When the discovery sought appears relevant, the party resisting the discovery has the burden to establish the lack of relevance by demonstrating that the requested discovery (1) does not come within the scope of relevance as defined under Fed.R.Civ.P. 26(b)(1), or (2) is of such marginal relevance that the potential harm occasioned by discovery would outweigh the ordinary presumption in favor of broad disclosure. Thus, it is Defendant, as the party resisting discovery here, who has the burden to demonstrate that information and documents regarding non-accident driving history, non-accident driving violations, non-accident ticket citations, and non-accident safety violations is not relevant to the claims and defenses in this lawsuit.

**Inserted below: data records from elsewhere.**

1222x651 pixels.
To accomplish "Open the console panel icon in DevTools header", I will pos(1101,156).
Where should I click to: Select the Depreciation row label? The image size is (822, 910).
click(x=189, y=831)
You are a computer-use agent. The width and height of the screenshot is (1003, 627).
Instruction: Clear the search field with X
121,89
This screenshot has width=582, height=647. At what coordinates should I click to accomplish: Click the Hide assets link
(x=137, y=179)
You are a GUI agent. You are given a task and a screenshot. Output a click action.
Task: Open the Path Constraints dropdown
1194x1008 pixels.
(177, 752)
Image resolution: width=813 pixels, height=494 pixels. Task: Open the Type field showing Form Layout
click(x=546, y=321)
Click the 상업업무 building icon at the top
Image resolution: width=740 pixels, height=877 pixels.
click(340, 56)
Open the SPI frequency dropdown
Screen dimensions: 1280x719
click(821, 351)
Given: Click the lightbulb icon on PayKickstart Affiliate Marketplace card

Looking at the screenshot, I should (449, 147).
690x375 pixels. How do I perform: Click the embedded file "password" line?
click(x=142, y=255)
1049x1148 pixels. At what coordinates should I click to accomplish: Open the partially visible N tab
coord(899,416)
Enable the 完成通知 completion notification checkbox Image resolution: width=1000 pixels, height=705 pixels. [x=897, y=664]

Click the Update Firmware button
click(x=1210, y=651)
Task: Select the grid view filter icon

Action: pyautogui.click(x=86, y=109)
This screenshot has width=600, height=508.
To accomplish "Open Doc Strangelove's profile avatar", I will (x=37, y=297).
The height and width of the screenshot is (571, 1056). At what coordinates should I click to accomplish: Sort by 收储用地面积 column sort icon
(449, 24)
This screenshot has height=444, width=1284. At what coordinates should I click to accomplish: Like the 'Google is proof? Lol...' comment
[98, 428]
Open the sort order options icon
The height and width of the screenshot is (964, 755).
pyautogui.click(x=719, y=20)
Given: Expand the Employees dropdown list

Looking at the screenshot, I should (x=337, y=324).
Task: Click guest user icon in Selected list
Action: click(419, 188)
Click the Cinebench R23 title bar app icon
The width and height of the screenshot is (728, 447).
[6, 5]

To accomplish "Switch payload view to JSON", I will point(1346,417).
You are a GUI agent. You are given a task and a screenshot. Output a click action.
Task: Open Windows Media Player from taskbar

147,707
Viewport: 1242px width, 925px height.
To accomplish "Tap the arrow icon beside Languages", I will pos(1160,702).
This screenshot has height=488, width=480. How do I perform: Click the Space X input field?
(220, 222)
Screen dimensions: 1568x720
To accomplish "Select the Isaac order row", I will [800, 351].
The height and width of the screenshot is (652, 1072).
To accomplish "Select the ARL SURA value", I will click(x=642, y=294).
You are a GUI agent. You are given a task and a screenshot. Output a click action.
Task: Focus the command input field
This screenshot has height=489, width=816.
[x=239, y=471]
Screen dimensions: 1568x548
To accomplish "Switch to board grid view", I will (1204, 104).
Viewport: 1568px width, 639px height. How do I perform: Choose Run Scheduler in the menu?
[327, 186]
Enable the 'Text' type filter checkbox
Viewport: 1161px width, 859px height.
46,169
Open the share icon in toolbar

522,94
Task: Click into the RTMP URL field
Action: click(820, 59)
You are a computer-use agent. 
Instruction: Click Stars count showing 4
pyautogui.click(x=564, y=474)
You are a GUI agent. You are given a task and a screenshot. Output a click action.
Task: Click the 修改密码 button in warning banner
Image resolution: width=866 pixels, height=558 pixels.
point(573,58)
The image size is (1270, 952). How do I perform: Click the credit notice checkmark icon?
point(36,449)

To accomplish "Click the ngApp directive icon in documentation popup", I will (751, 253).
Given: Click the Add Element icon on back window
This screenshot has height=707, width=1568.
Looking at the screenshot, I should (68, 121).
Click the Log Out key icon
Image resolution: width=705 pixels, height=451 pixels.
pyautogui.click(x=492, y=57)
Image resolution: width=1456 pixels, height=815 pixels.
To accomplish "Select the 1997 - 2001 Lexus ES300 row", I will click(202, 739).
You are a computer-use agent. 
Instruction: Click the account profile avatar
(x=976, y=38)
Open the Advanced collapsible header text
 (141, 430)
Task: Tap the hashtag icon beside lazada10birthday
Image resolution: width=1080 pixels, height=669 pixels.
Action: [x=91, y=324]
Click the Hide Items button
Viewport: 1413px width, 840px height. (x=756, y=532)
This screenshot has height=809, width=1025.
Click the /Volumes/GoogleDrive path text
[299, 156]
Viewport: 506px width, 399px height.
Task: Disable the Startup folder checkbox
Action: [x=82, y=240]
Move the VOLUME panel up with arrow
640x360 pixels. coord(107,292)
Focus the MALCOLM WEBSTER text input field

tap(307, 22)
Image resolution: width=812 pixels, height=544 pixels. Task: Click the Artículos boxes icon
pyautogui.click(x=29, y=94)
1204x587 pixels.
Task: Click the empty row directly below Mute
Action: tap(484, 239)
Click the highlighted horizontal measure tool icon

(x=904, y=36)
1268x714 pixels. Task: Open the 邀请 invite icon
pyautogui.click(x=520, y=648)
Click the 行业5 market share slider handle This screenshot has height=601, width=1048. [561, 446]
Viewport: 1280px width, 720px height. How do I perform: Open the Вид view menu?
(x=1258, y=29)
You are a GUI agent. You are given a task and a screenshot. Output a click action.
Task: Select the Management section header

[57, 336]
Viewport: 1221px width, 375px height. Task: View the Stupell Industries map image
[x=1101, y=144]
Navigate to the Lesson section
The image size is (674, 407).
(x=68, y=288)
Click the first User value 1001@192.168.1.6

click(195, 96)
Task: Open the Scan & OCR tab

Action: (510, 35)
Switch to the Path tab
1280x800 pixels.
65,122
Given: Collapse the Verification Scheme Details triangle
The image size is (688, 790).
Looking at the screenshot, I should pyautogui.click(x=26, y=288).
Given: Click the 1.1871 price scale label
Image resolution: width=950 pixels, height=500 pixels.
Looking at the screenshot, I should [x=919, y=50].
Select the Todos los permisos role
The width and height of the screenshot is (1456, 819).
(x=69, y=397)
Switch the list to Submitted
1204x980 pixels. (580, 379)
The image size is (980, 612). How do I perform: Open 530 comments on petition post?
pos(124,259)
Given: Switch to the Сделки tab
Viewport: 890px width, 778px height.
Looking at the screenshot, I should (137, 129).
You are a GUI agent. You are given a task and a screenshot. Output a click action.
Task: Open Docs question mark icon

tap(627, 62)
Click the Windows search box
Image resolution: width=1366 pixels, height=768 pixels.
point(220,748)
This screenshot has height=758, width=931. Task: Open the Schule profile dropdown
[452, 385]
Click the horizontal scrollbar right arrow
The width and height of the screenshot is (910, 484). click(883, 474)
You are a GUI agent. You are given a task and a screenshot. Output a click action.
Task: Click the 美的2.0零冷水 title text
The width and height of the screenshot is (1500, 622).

Owens v. Sprint/United Management Co., 221 F.R.D. at 652 (citation omitted).

In support of its claim of irrelevance, Defendant argues that requests seeking information and documents regarding driving history and safety violations are not relevant because Plaintiff was terminated for only one specific aspect of his driving history: excessive accidents. The Court is not persuaded by Defendant's argument. How Defendant treats non-Muslim, non-Iranian drivers who allegedly commit driving and safety violations is directly related to Plaintiff's claim that he was treated differently when Defendant terminated him for minor driving accidents. Plaintiff has sufficiently narrowed the scope of the requests to pinpoint driving concerns and Defendant has failed to carry its burden to establish irrelevancy. Accordingly, the Court will order Defendant to produce information and documents requested regarding non-accident driving history, non-accident driving violations, non-accident ticket citations, and non-accident safety violations. ii. Feeder Drivers Involved in Only One Accident During the Relevant Time Period

The Court finds the relevance of Plaintiff's request for information and documents regarding all feeder driver accidents, as opposed to only those feeder drivers who were involved in more than one accident, is readily apparent to Plaintiff's claims. Plaintiff was disciplined and terminated for excessive accidents; thus, information and documents requested regarding feeder drivers who were involved in any minor or major accident — even if it was only one accident — is relevant to Plaintiff's claims of disparate treatment and pretext.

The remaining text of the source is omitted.